The Palestinian leadership accepts what any reasonable person has been able to accept for decades. The Guardian then slams them as surrender monkeys. The Guardian newspaper is more hardline against Israel than the Palestinian leadership itself. And bear in mind, as you mull over the implications of that stark and unyielding state of affairs, that the Palestinian Authority is led by Mahmoud Abbas, who is a Holocaust denier.
But it gets worse. The only conceivable way out of this for the anti-Israel community is to turn this all upside down and argue — as analysts, reporters (anyone they can get their hands on) have been doing on the BBC all day — that what this really shows is the extent of Israeli “intransigence”: the Palestinians offer all these concessions, and still the Israelis say no! This was the line adopted by Paul Danahar, the BBC’s MidEast bureau chief, who quite casually averred that, “The Israelis look churlish for turning down major concessions”. Good thing no-one’s taking sides then.

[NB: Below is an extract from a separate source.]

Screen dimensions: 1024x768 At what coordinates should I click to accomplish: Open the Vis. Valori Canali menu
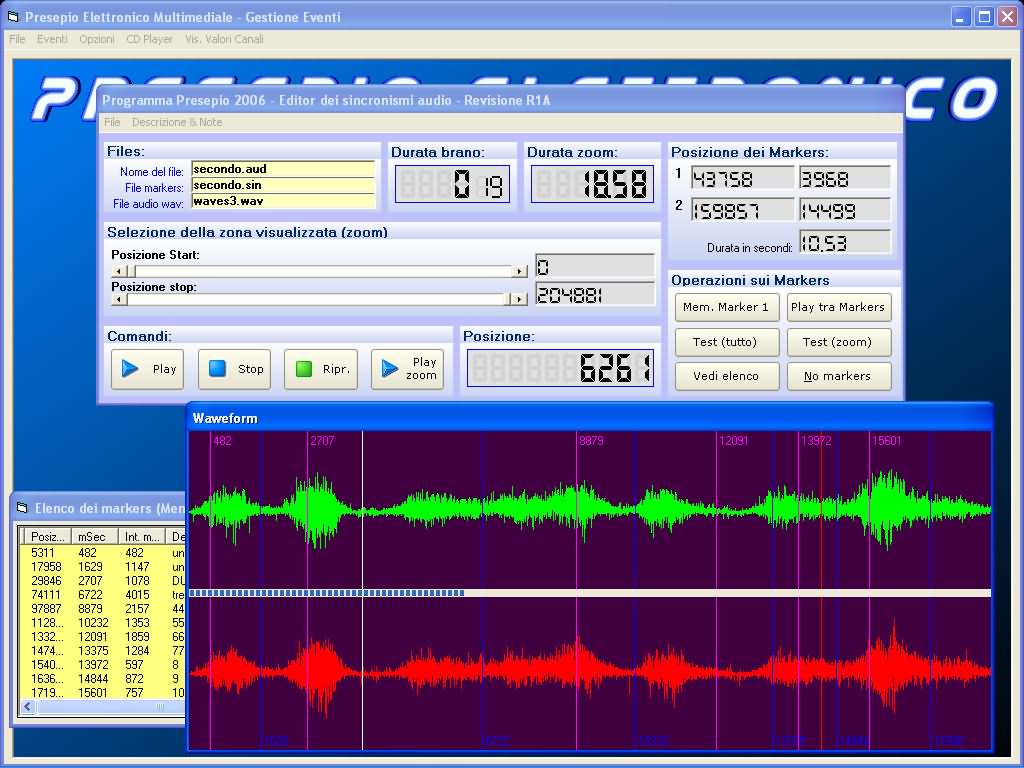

Tragicomically, it just won’t wash. Privately and morally, senior Palestinians can see that there is nothing illegitimate or even especially problematic about most of the “settlements”, (as reasonable observers of the MidEast have been saying for years). This we know from the leaks themselves. But publicly and politically they cannot sell such concessions to their own people. This we know because they are currently trying to distance themselves from the leaks, and because they educate their own people in an implacable rejectionism which extends to the “moderate” Palestinian authority glorifying suicide bombers and other terrorists by naming streets and squares after them.
Logically and reasonably, the Israeli response is to see such “concessions” for what they are: well intentioned in so far as they go, but impossible to implement in practice. Quite apart from the question of Hamas-run Gaza, the Palestinians have been playing the same old game of saying one thing to one audience and something else to another. They are not a credible partner for peace, and the Israelis do not look remotely “churlish” for understanding this.
It will be interesting to see how this whole affair now plays out. But never again can the anti-Israel community play the settlement card and at the same time retain a single ounce of credibility.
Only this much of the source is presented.